Start of AVAILABLE RECORDS

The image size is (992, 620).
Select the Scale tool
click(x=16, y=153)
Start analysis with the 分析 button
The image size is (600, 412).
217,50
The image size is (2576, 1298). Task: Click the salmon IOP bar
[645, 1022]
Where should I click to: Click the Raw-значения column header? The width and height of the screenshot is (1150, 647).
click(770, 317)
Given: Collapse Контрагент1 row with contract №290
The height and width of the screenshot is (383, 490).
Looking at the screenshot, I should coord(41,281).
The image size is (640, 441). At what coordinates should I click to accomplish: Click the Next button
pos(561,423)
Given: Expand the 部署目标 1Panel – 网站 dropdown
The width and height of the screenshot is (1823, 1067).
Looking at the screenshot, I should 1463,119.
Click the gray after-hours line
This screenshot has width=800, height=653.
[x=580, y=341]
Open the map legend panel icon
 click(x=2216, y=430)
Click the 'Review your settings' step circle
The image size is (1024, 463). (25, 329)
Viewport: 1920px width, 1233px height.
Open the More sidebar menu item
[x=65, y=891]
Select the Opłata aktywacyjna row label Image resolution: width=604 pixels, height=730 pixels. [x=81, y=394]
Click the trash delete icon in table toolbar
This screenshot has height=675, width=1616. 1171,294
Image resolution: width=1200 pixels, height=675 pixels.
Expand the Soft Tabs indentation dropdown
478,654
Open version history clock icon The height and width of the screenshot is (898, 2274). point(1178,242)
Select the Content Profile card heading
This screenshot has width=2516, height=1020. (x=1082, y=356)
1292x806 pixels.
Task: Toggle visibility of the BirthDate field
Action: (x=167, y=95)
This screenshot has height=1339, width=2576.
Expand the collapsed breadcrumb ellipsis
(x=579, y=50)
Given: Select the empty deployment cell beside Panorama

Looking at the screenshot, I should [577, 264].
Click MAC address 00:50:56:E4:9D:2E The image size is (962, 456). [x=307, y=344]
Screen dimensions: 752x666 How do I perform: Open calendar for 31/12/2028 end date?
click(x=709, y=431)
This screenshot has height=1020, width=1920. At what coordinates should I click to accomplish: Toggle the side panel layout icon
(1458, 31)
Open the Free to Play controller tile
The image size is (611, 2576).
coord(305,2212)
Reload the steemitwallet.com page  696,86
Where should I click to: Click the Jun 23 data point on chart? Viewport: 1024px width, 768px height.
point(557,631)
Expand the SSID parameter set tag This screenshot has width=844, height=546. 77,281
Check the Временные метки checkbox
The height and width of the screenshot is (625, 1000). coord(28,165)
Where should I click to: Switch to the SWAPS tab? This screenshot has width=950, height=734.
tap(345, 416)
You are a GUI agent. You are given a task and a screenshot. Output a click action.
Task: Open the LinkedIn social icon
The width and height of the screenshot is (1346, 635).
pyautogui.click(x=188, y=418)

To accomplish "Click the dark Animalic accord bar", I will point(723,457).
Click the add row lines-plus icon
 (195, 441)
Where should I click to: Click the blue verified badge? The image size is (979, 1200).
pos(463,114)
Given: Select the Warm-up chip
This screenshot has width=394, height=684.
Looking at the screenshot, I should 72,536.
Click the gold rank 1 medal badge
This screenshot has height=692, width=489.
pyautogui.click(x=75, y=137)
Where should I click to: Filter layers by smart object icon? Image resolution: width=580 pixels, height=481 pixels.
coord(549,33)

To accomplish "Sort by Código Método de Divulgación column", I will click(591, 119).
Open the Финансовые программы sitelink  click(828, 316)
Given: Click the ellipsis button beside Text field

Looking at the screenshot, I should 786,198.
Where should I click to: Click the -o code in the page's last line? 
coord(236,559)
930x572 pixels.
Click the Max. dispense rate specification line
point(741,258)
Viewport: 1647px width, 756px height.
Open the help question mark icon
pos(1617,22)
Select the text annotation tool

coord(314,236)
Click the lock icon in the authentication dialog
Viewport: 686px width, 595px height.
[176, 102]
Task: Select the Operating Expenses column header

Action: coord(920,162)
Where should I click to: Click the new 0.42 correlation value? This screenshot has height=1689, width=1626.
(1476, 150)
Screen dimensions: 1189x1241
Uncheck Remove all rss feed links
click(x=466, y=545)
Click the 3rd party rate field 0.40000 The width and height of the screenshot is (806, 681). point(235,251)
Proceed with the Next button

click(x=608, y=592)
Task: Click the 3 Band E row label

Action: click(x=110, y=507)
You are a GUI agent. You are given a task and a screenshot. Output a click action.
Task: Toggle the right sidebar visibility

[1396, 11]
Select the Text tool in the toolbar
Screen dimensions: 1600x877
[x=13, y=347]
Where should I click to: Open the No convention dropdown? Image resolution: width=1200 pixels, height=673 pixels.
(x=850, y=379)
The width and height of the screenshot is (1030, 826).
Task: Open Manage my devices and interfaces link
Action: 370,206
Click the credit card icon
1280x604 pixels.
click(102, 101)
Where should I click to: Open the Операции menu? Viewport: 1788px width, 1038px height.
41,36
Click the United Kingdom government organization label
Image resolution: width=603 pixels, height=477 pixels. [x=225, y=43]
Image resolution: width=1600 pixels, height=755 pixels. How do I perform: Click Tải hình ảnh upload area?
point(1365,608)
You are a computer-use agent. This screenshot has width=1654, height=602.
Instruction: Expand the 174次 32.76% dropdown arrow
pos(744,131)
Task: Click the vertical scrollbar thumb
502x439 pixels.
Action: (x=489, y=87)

End of AVAILABLE RECORDS

**ASSIGNMENT:**
Copy out the material above in its entirety, exactly.

**ANSWER BELOW:**
The image size is (992, 620).
Select the Scale tool
click(x=16, y=153)
Start analysis with the 分析 button
The image size is (600, 412).
217,50
The image size is (2576, 1298). Task: Click the salmon IOP bar
[645, 1022]
Where should I click to: Click the Raw-значения column header? The width and height of the screenshot is (1150, 647).
click(770, 317)
Given: Collapse Контрагент1 row with contract №290
The height and width of the screenshot is (383, 490).
Looking at the screenshot, I should coord(41,281).
The image size is (640, 441). At what coordinates should I click to accomplish: Click the Next button
pos(561,423)
Given: Expand the 部署目标 1Panel – 网站 dropdown
The width and height of the screenshot is (1823, 1067).
Looking at the screenshot, I should 1463,119.
Click the gray after-hours line
This screenshot has width=800, height=653.
[x=580, y=341]
Open the map legend panel icon
 click(x=2216, y=430)
Click the 'Review your settings' step circle
The image size is (1024, 463). (25, 329)
Viewport: 1920px width, 1233px height.
Open the More sidebar menu item
[x=65, y=891]
Select the Opłata aktywacyjna row label Image resolution: width=604 pixels, height=730 pixels. [x=81, y=394]
Click the trash delete icon in table toolbar
This screenshot has height=675, width=1616. 1171,294
Image resolution: width=1200 pixels, height=675 pixels.
Expand the Soft Tabs indentation dropdown
478,654
Open version history clock icon The height and width of the screenshot is (898, 2274). point(1178,242)
Select the Content Profile card heading
This screenshot has width=2516, height=1020. (x=1082, y=356)
1292x806 pixels.
Task: Toggle visibility of the BirthDate field
Action: (x=167, y=95)
This screenshot has height=1339, width=2576.
Expand the collapsed breadcrumb ellipsis
(x=579, y=50)
Given: Select the empty deployment cell beside Panorama

Looking at the screenshot, I should [577, 264].
Click MAC address 00:50:56:E4:9D:2E The image size is (962, 456). [x=307, y=344]
Screen dimensions: 752x666 How do I perform: Open calendar for 31/12/2028 end date?
click(x=709, y=431)
This screenshot has height=1020, width=1920. At what coordinates should I click to accomplish: Toggle the side panel layout icon
(1458, 31)
Open the Free to Play controller tile
The image size is (611, 2576).
coord(305,2212)
Reload the steemitwallet.com page  696,86
Where should I click to: Click the Jun 23 data point on chart? Viewport: 1024px width, 768px height.
point(557,631)
Expand the SSID parameter set tag This screenshot has width=844, height=546. 77,281
Check the Временные метки checkbox
The height and width of the screenshot is (625, 1000). coord(28,165)
Where should I click to: Switch to the SWAPS tab? This screenshot has width=950, height=734.
tap(345, 416)
You are a GUI agent. You are given a task and a screenshot. Output a click action.
Task: Open the LinkedIn social icon
The width and height of the screenshot is (1346, 635).
pyautogui.click(x=188, y=418)

To accomplish "Click the dark Animalic accord bar", I will point(723,457).
Click the add row lines-plus icon
 (195, 441)
Where should I click to: Click the blue verified badge? The image size is (979, 1200).
pos(463,114)
Given: Select the Warm-up chip
This screenshot has width=394, height=684.
Looking at the screenshot, I should 72,536.
Click the gold rank 1 medal badge
This screenshot has height=692, width=489.
pyautogui.click(x=75, y=137)
Where should I click to: Filter layers by smart object icon? Image resolution: width=580 pixels, height=481 pixels.
coord(549,33)

To accomplish "Sort by Código Método de Divulgación column", I will click(591, 119).
Open the Финансовые программы sitelink  click(828, 316)
Given: Click the ellipsis button beside Text field

Looking at the screenshot, I should 786,198.
Where should I click to: Click the -o code in the page's last line? 
coord(236,559)
930x572 pixels.
Click the Max. dispense rate specification line
point(741,258)
Viewport: 1647px width, 756px height.
Open the help question mark icon
pos(1617,22)
Select the text annotation tool

coord(314,236)
Click the lock icon in the authentication dialog
Viewport: 686px width, 595px height.
[176, 102]
Task: Select the Operating Expenses column header

Action: coord(920,162)
Where should I click to: Click the new 0.42 correlation value? This screenshot has height=1689, width=1626.
(1476, 150)
Screen dimensions: 1189x1241
Uncheck Remove all rss feed links
click(x=466, y=545)
Click the 3rd party rate field 0.40000 The width and height of the screenshot is (806, 681). point(235,251)
Proceed with the Next button

click(x=608, y=592)
Task: Click the 3 Band E row label

Action: click(x=110, y=507)
You are a GUI agent. You are given a task and a screenshot. Output a click action.
Task: Toggle the right sidebar visibility

[1396, 11]
Select the Text tool in the toolbar
Screen dimensions: 1600x877
[x=13, y=347]
Where should I click to: Open the No convention dropdown? Image resolution: width=1200 pixels, height=673 pixels.
(x=850, y=379)
The width and height of the screenshot is (1030, 826).
Task: Open Manage my devices and interfaces link
Action: 370,206
Click the credit card icon
1280x604 pixels.
click(102, 101)
Where should I click to: Open the Операции menu? Viewport: 1788px width, 1038px height.
41,36
Click the United Kingdom government organization label
Image resolution: width=603 pixels, height=477 pixels. [x=225, y=43]
Image resolution: width=1600 pixels, height=755 pixels. How do I perform: Click Tải hình ảnh upload area?
point(1365,608)
You are a computer-use agent. This screenshot has width=1654, height=602.
Instruction: Expand the 174次 32.76% dropdown arrow
pos(744,131)
Task: Click the vertical scrollbar thumb
502x439 pixels.
Action: (x=489, y=87)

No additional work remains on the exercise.